I feel like pkg-config should really be returning a list of linkable libraries as files instead of using -L/-l, but I figure it is having to do the latter because of something with libtool and .la, right?
Very nice, and I liked the detailed description of implementation choices. A bunch of which I personally wouldn't agree with (of course) but that's programming for you. :)
As a minor detail, even as a long time computer user of the technical kind, I found it difficult to distinguish between "pkgconfig" and "pkg-config" as being two separate things throughout the text, probably since the dash is silent when I pronounce these words. Not sure how to fix it, perhaps by actually making the names longer ("the Freedesktop pkgconfig" and "pkgconfig.org" for instance).
> If a crazy person — or well-known multinational corporation — comes along puts has a space in their system’s installation “prefix”, this .pc will not work.
Comedy option: `C:\PROGRA~1` still works as expected on my Win10 box.
I love to see slim alternatives to bigger, older tools (acknowledging that both versions have their place in the world).
However, I have to ask: why C? Apparently the author is very comfortable using it, and I'm sure using C has enabled them to make a very efficient implementation with a small binary size.
But this program is just slinging around strings, right? Is manual memory management actually important, or even desirable?
ANSI-C (and to a lesser extent C99) is pretty much the only language which you can compile anywhere, forever. For this project portability is the #1 requirement.

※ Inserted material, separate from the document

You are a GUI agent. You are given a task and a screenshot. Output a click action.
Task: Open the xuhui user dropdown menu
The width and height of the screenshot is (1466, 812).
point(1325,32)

If he used, say Rust, then the target system needs a rust compiler, and furthermore, the language is not even close to being as standardized a C is at the moment, i.e. who knows if in the future you will still be able to compile your program that you write on 2023's dialect?
Lua is pretty small, portable, and easy to build; you can ship the lua source code with a "lua-pkg-config" so you don't need to install anything else. Lua is not my favourite language, but for something like this it might be a nice fit.

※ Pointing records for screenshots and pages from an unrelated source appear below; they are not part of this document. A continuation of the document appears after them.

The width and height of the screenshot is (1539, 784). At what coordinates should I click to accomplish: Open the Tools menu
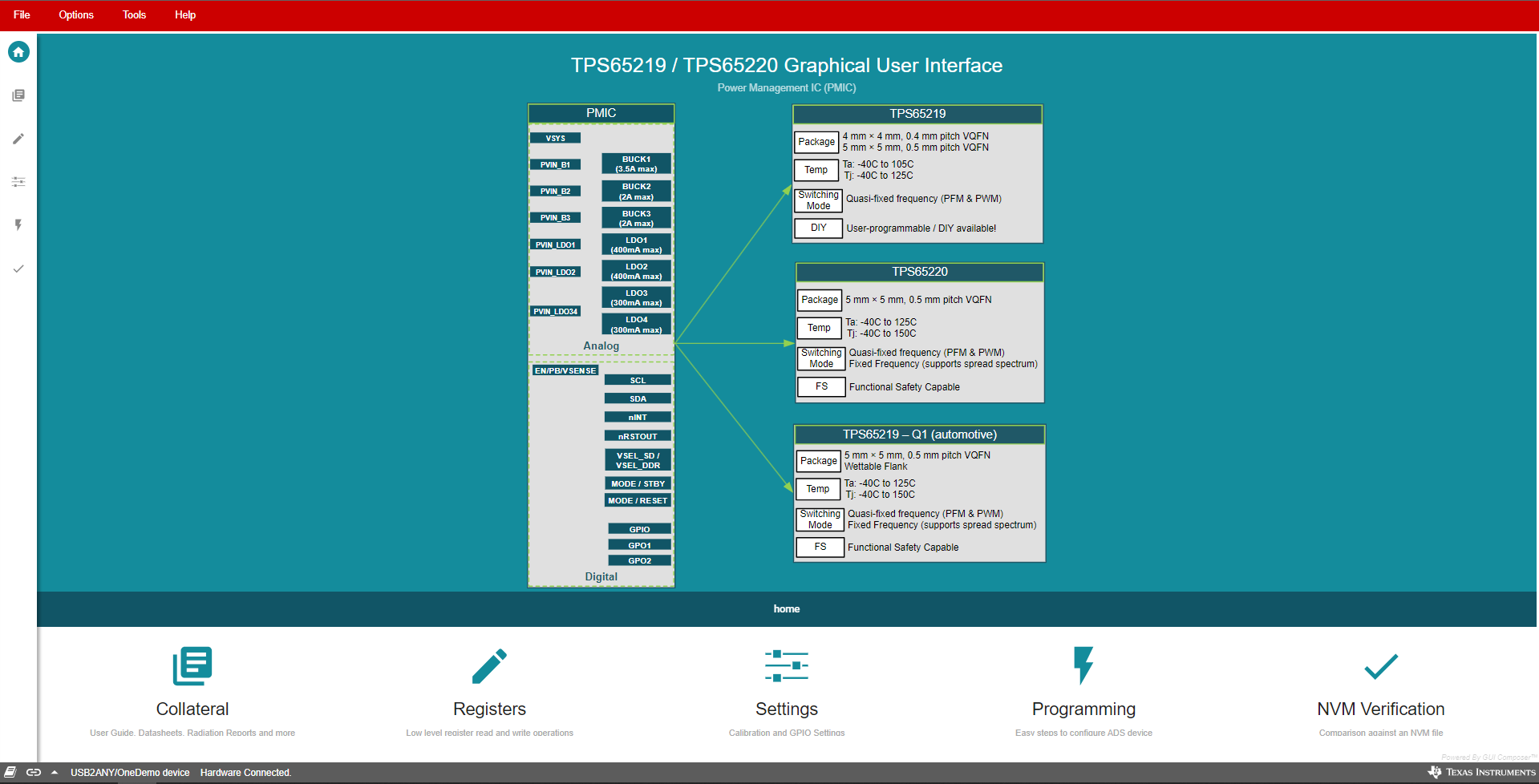[133, 14]
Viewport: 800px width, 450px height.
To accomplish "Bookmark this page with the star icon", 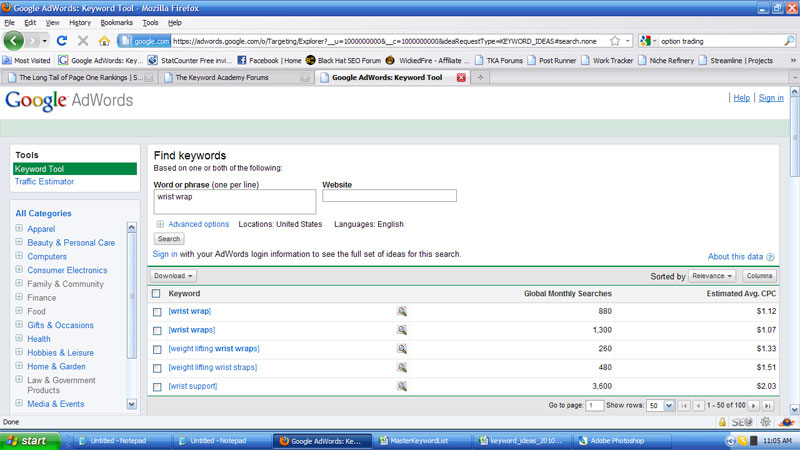I will 614,41.
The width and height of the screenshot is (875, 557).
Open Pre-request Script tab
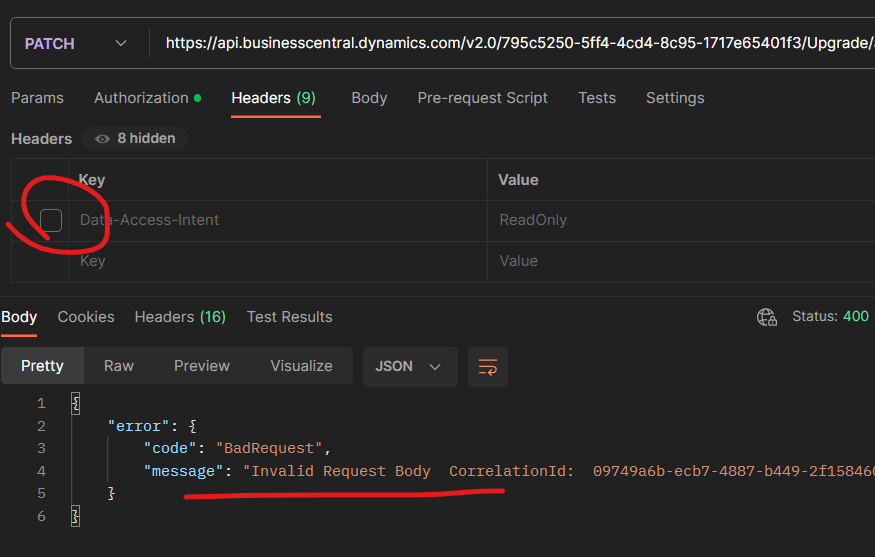click(x=482, y=98)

Yes, the official Lua implementation is written in a very widely supported subset of C, so is probably one of the most portable languages along with C. Lua might well be a bit more concise for a task like this string processing, but in such as case it's just syntactic sugar really. The C is uncomplicated and efficient.

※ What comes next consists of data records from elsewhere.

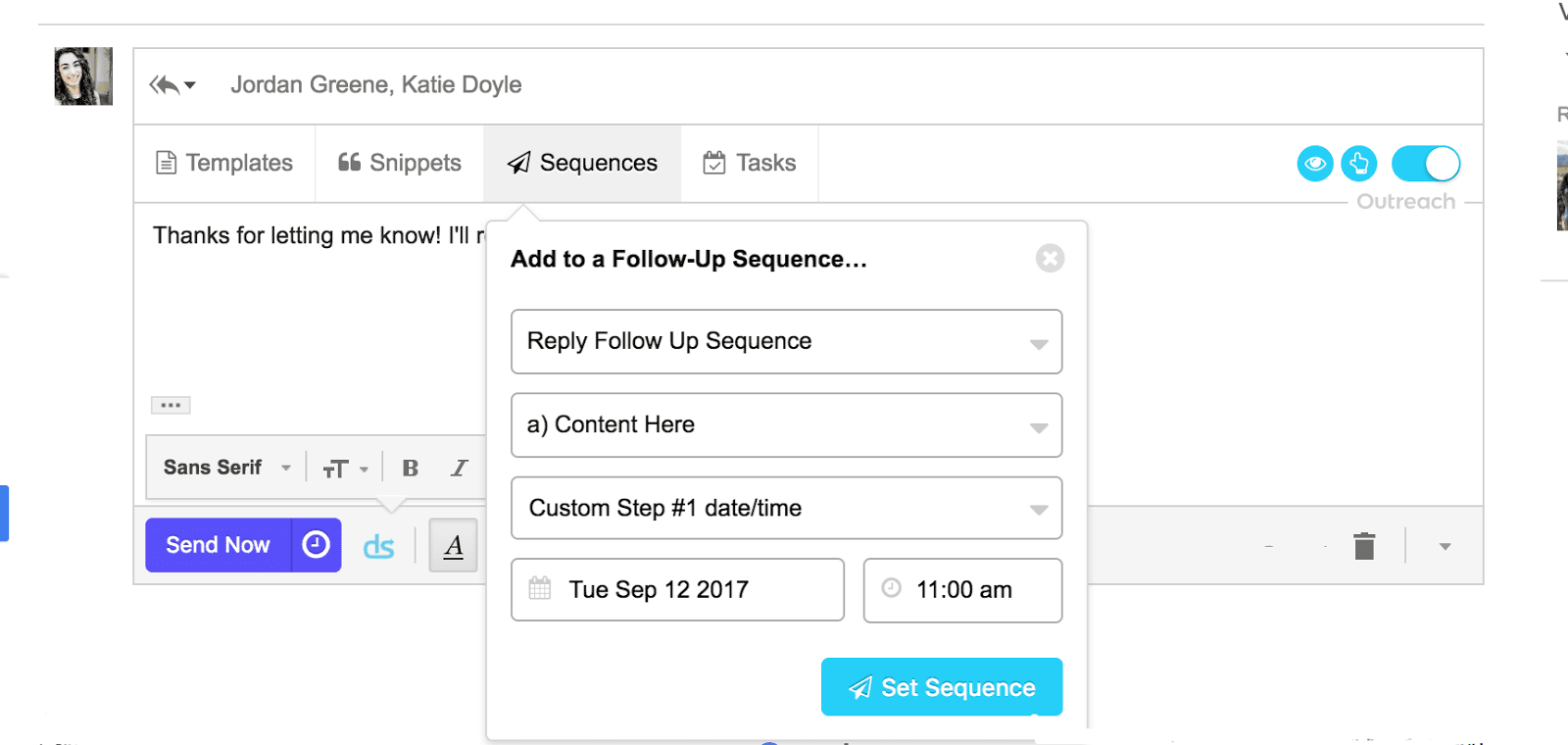Screen dimensions: 1568x745
Task: Close the Follow-Up Sequence popup
Action: (1050, 259)
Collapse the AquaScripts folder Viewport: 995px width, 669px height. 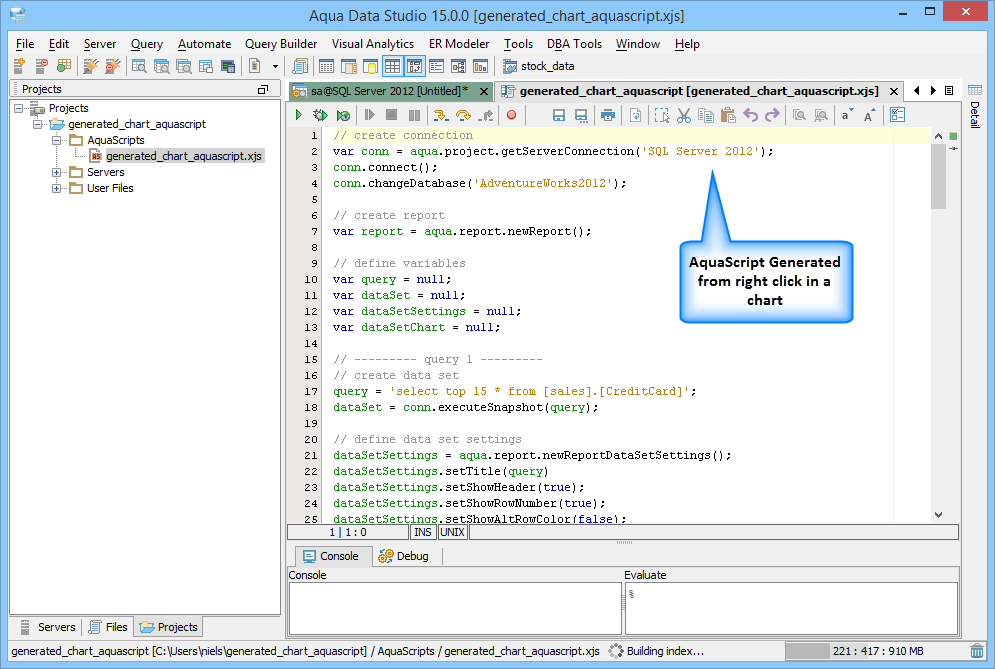click(x=58, y=141)

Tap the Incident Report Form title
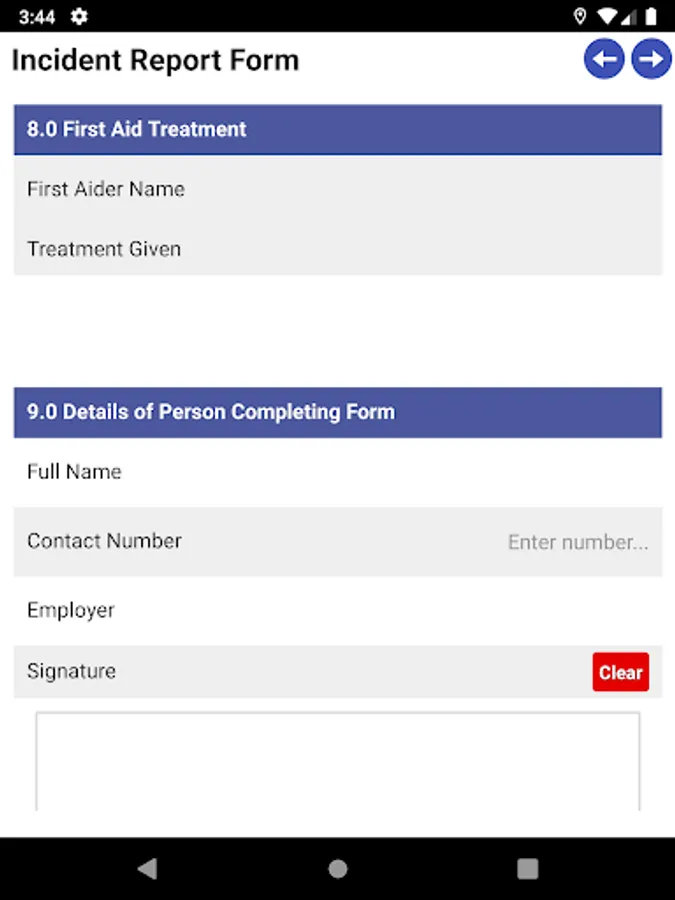pyautogui.click(x=155, y=60)
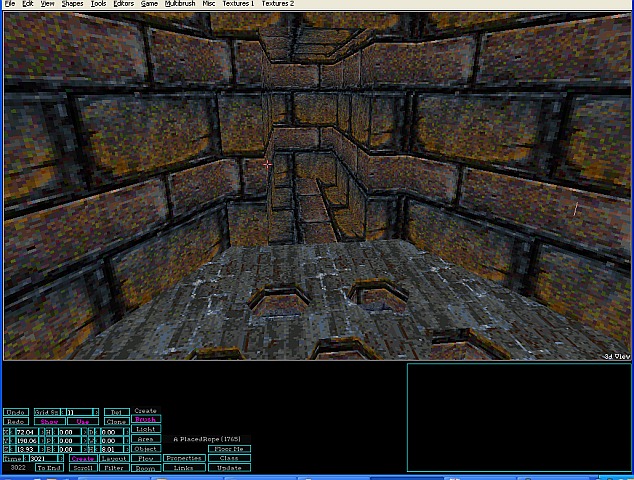Toggle the Use grid option

83,421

Everyone and their dog can compile C, and the initial purpose of this project was to get something working on Windows. As you say, this is a relatively uncomplicated program, and there's certainly no need for higher-level features.
Is the only time you choose C when you need manual memory management? I suspect that had nothing to do with their decision.
Rust would have been a better option. But probably it's just because the author is more familiar with C. Maybe also because the author wants it to be more cross platform.